▸ ASSIGNMENT: Going down the data below, set down exactly the line with "Women at Logicose (444, 2413)" and each line after it through the line with "Open Jobs (417, 2348)"; no other lines.

(Beginning of LISTED RECORDS)

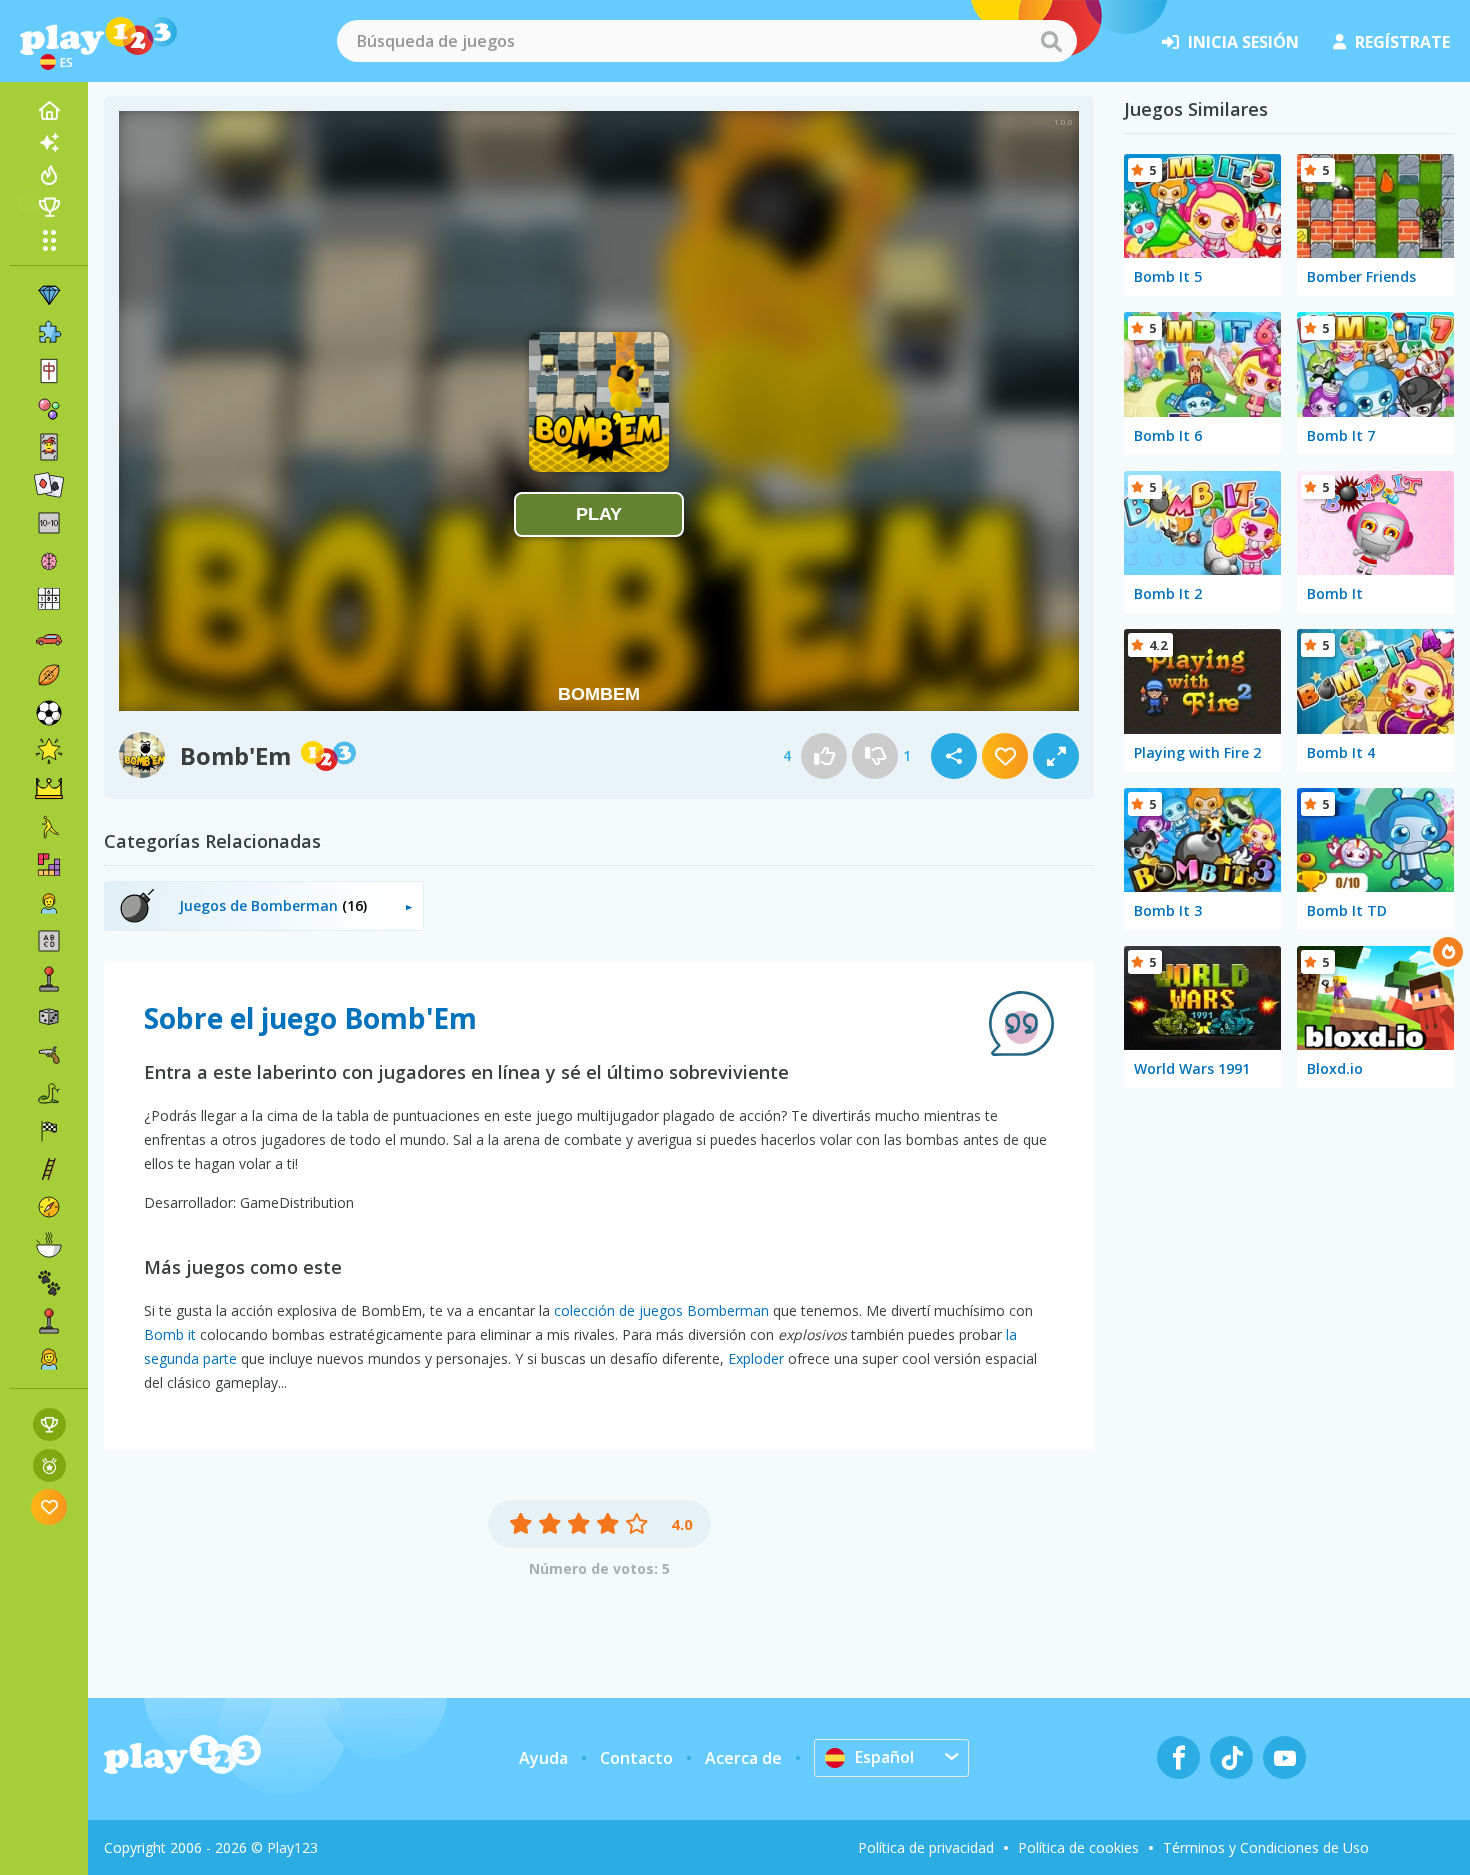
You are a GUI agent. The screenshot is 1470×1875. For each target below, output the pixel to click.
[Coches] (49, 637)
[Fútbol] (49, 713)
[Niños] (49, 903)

(End of LISTED RECORDS)
(Beginning of LISTED RECORDS)

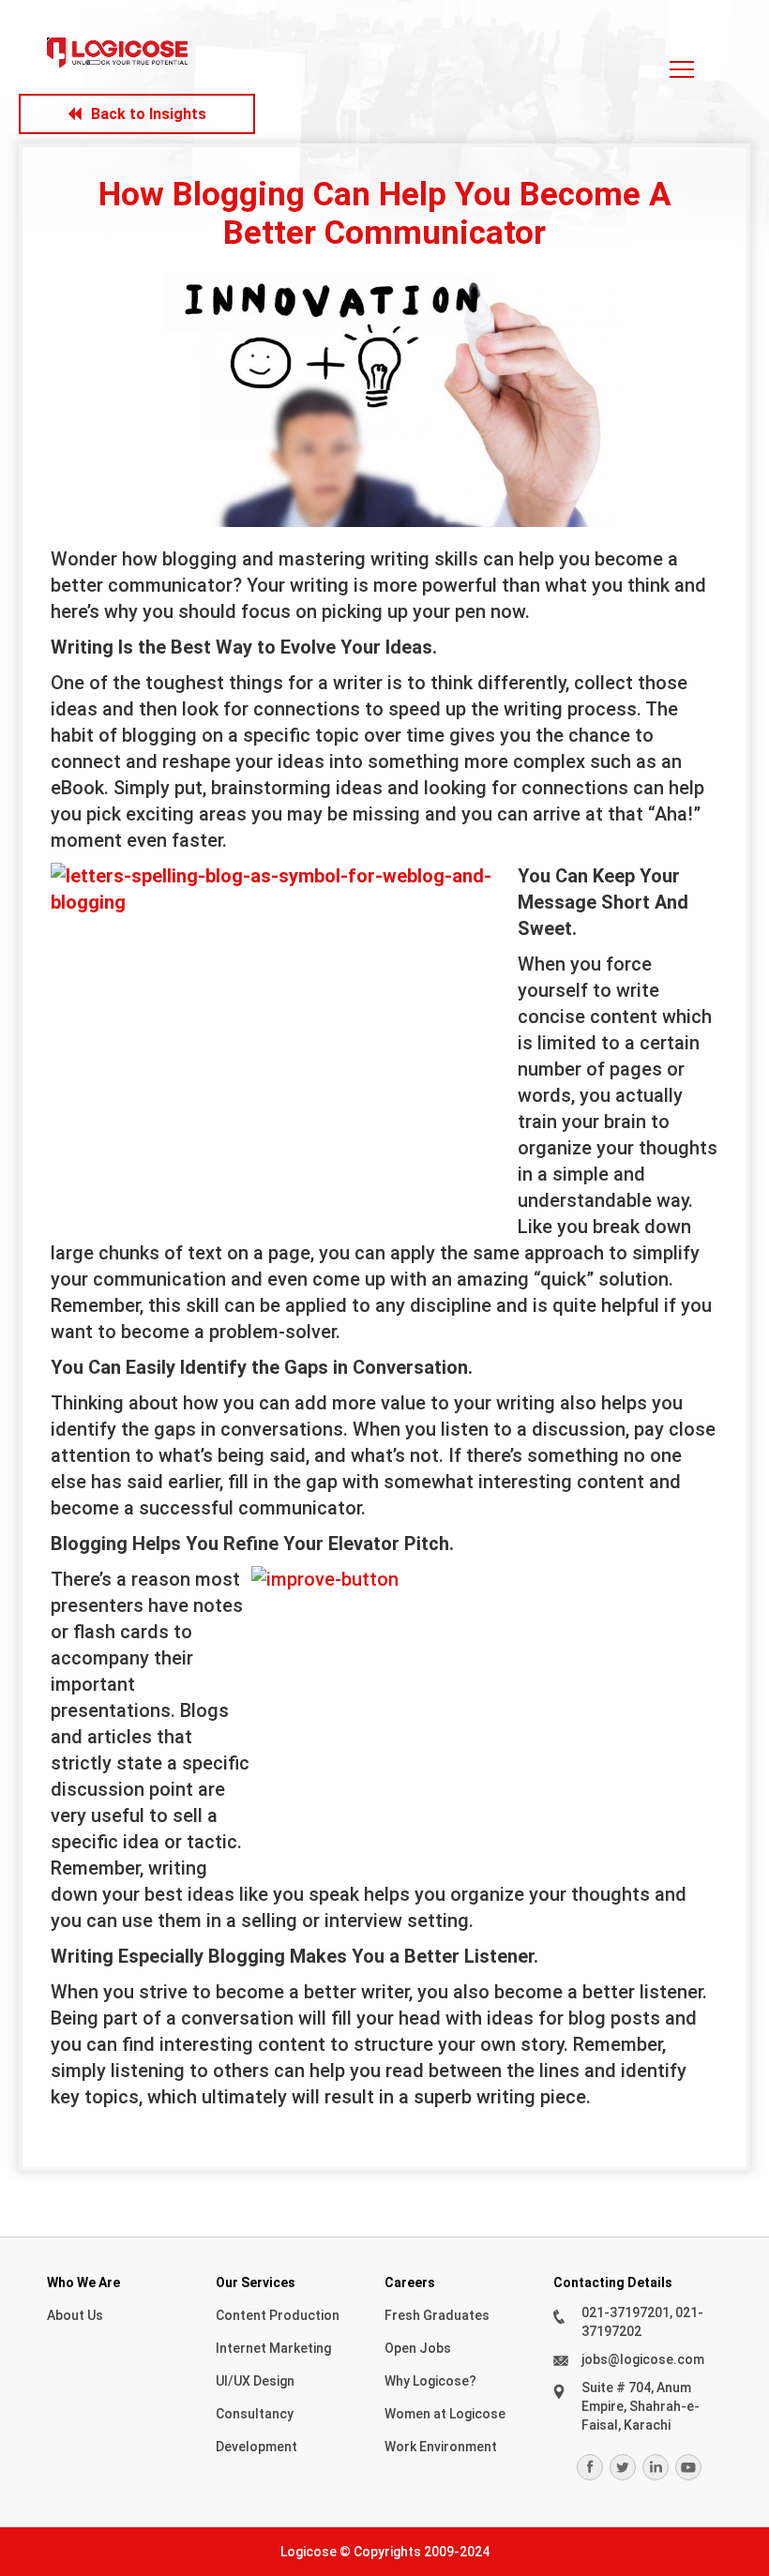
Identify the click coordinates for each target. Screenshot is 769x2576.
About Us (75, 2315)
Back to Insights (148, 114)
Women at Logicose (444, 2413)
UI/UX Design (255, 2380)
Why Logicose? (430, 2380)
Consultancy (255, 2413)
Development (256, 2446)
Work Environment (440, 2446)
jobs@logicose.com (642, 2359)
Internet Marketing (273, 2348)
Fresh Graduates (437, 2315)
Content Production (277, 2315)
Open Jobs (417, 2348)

(End of LISTED RECORDS)
(Beginning of LISTED RECORDS)

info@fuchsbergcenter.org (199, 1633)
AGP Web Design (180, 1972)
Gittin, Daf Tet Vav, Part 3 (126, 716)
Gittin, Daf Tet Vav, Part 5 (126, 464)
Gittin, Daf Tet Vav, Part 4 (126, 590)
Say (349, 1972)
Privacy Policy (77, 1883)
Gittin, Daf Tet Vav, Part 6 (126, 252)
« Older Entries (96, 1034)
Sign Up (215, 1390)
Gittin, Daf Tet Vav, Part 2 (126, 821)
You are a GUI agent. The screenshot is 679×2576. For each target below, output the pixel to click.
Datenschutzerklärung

(End of LISTED RECORDS)

▸ SOLUTION FOR THIS PROBLEM:
Women at Logicose (444, 2413)
UI/UX Design (255, 2380)
Why Logicose? (430, 2380)
Consultancy (255, 2413)
Development (256, 2446)
Work Environment (440, 2446)
jobs@logicose.com (642, 2359)
Internet Marketing (273, 2348)
Fresh Graduates (437, 2315)
Content Production (277, 2315)
Open Jobs (417, 2348)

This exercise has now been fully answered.